:: EXCERPTED TEXT ::

Jump to content
Hamer Fan Club Message Center

Anybody Ever Swap Bodies on a Heavy Daytona?


hamerhead

Recommended Posts

Posted

The Ash/Alder Daytona thread on the expert page has me thinking about trading out the body on mine, which is fairly heavy for a Strat. I really like the way it plays as is, but lately the weight has me playing it less and less. I wouldn't mind doing the swap - I'd probably make it a hardtail - but I hate the thought of pulling apart a really good guitar to build something that may not be as good.

What do you think? Have you done it?

Posted

Someone took a unique approach to lighten the body of my Daytona...

IMG-20110920-00202.jpg

I call that a "beehive route." Fugly and still fairly heavy but the excavation is covered by the pickguard. Since I found it it naturally reliced (plus this abuse) in September for two fitty, it's been my favorite Hamer. No worries about dinging her up. She plays and sounds great.

:::

* WORK TO COMPLETE:
Reproduce the forum thread starting at the words "The Ash/Alder Daytona" and stopping after "of my Daytona...", substituting "instrument" for "guitar". The material after this point is independent of the forum thread.

:: GIVEN DATA ::

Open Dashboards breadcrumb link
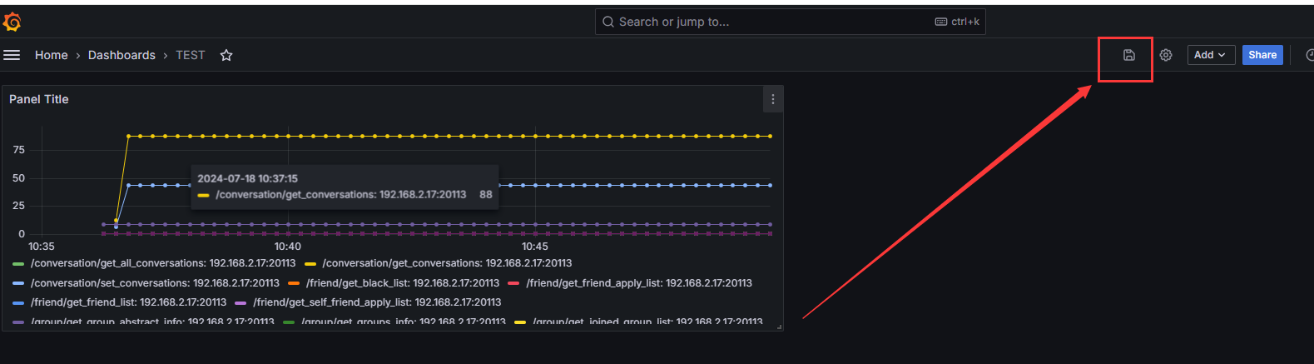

:::

* THE OUTPUT:
The Ash/Alder Daytona thread on the expert page has me thinking about trading out the body on mine, which is fairly heavy for a Strat. I really like the way it plays as is, but lately the weight has me playing it less and less. I wouldn't mind doing the swap - I'd probably make it a hardtail - but I hate the thought of pulling apart a really good instrument to build something that may not be as good.

What do you think? Have you done it?

Posted

Someone took a unique approach to lighten the body of my Daytona...